You won’t believe these funny mother in law stories

You can always trust the good users of Reddit to share the funniest (and weirdest) things their mother-in-laws say.


“I went to the ballet the other night to see The Nutcracker with my MIL.
This conversation ensued:
MIL: Aren’t the ballerinas lovely?
ME: Yes they are.
MIL: Were you in ballet?
ME: No, unfortunately I was not.
MIL: Yes that sounds right.
I pause. Say nothing. ‘What does that mean?’ I’m thinking.
MIL: They take really good care of their bodies.”


Posted by perp27

“My MIL is extremely negative and can find fault with anything. When she stays with us it’s a nonstop litany of complaints.
My favorite example was when we went to the Holocaust Museum for an exhibit on Nazi propaganda art. When we came out, an employee of the museum asked us what we thought of the exhibit. My MIL told him “It wasn’t my cup of tea. Too depressing, and I think there was too much about Hitler.”

Posted by EusociallyAwkward

“My ex mother in law called me by her other son’s ex-wife’s name for the first three years I was married to her younger son.”

Posted by cherrycokecowgirl

“My MIL stole a stack of our wedding invitations to send to her friends that we weren’t inviting.”

Posted by hochizo

“My MIL did something very similar the first time I met her, when my husband and I were still dating. We came to visit her and were sitting in her dining room. We had been there about 5 minutes:
Husband: I can’t remember the last time I was here in August…
MIL: Oh I can! You brought Michelle here. How is Michelle? I miss her. She’s so… (looking right at me) …pretty. Do you keep in touch? Tell her I say hello and I miss her so.
Me: ………..”

Posted by missus_b

“At a Chinese food restaurant: MIL “why don’t you take home the leftovers, you’re good at eating leftovers.”
Luckily everyone at the table realised it was ridiculous and now I get the leftovers every time by reminding her that I’m good at eating them.”

Posted by NinjaGinny

“If you’re not changing your last name what’s the point of getting married?”

Posted by silly87

“Solar panels and windmills are bad for the environment. Solar panels steal energy from the sun and will make it burn out faster. Windmills slow down the wind and contribute to global warming.”

Posted by Lady_S_87

“You know, I was still breastfeeding (older SIL) AND (older BIL) when I was pregnant with (husband)! And he ended up nursing till he was four!” radio silence from everyone in the room.”

Posted by HoHoHo_Its_santa

“MIL (when I went to visit them for the first time after we got engaged.

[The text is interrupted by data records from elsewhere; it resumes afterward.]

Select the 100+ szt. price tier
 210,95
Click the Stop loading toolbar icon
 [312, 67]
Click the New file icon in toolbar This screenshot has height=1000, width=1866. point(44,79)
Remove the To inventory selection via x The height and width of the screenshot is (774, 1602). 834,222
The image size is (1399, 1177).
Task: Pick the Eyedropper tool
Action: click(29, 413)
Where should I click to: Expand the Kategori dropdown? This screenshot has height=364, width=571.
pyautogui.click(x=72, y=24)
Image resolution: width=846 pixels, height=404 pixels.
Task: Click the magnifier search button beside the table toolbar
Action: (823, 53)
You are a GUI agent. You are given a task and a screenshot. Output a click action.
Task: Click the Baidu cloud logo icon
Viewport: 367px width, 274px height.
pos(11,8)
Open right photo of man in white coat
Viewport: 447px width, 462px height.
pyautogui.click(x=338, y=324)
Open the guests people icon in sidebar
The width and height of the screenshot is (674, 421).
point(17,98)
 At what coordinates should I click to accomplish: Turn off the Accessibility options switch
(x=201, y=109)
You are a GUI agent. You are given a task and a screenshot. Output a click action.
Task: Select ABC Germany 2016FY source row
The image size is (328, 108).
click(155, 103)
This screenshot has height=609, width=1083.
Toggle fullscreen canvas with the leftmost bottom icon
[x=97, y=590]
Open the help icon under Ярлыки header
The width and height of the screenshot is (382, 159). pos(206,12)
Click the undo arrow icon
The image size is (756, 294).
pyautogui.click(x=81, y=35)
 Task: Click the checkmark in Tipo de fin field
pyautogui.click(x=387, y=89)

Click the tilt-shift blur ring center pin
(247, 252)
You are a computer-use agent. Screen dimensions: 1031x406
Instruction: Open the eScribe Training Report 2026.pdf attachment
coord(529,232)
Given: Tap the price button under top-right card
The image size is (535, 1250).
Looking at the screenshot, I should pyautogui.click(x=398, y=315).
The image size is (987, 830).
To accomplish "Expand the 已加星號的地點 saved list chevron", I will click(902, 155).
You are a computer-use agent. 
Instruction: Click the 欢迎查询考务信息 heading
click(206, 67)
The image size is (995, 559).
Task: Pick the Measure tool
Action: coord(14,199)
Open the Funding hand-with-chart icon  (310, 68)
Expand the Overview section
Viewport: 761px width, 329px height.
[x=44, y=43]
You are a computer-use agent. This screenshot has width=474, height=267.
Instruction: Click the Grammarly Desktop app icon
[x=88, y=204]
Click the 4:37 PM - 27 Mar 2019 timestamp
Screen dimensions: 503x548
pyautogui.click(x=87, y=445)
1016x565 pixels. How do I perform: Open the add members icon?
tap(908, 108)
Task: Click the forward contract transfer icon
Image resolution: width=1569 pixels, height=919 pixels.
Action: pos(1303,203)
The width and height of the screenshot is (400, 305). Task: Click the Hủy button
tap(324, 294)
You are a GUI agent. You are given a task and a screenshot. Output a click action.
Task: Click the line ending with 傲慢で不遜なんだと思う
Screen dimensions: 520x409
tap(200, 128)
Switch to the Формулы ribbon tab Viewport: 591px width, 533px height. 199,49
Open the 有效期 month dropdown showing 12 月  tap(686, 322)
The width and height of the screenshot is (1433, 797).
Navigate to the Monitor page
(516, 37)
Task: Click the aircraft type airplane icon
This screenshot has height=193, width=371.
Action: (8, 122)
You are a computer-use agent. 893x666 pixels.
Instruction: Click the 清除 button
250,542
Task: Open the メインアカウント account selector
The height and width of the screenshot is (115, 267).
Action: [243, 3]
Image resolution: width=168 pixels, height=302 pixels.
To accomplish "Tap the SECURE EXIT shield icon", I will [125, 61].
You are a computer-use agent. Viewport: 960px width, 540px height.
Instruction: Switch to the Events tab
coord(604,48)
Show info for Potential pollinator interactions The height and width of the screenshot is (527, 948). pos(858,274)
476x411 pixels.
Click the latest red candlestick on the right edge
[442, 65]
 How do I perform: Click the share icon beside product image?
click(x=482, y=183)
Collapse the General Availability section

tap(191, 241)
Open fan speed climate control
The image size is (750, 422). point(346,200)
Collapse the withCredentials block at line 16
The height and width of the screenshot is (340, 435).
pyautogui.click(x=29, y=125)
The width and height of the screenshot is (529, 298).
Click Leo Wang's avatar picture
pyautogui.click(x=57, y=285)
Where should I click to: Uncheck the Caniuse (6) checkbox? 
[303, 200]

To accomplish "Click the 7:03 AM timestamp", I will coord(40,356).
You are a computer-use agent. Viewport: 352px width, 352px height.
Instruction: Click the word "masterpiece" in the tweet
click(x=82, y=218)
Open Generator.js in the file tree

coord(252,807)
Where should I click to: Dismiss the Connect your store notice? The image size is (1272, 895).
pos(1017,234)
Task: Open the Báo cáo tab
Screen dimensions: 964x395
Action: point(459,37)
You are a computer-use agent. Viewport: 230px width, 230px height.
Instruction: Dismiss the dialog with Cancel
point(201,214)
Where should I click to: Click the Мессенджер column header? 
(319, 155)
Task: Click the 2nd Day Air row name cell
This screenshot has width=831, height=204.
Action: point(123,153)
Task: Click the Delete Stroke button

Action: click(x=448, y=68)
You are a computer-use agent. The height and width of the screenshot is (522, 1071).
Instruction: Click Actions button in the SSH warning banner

We had been living together for 4 years) – ‘you know men won’t buy the cow if they get the milk for free.'”

Posted by deleted

“MIL (to her son/my husband): Oh! You have a little stain on your shirt. You must have gotten grease on it while you were cooking.
Husband: Yep. You’re right. I’m sure it’ll come out.
MIL (to me): When you wash it, all you have to do is X, Y, then Z [note: I don’t remember her specific instructions].
Me: I don’t do his laundry for him, so…tell it to him!
MIL (to me): Oh. (accompanied by “the look”)
MIL (to him): Should I be getting you an apron for Christmas?”

Posted by hochizo

“It’s the morning after we arrived, I’m in the kitchen with his mum chatting while he’s asleep. We had JUST gotten engaged. He and I were both 26 at the time.
MIL: so what are the plans on starting to have kids?
Me: (dodging the question, as we had already decided to remain childfree) Oh well… no solid plans yet, we’re still planning the wedding, haha…
MIL: well you’re not getting any younger!”

Posted by dew prisms

“My MIL worships her grandson (my son, he’s 2) to the point where she has said things like ‘I’m sure it tastes like champagne’ with regards to his pee. I wish I was joking.”

Posted by CompanionCone

“While you were gone, I arranged the kitchen for you, It didn’t make sense where you had put things… “

Posted by cappucinocarrie

“Boyfriend’s mom, speaking to my boyfriend about me: ‘You know you’re basically dating your sister, right?'”

Posted by Truebluecat

“Last weekend, my fiancé and I were woken up by a phone call at 6:30 am from my mother in law. Most people would only phone at this hour on a sunday if there had been some sort of horrific accident or an emergency. Nope, my mother in law wanted to know if we wanted to go to a car boot sale.”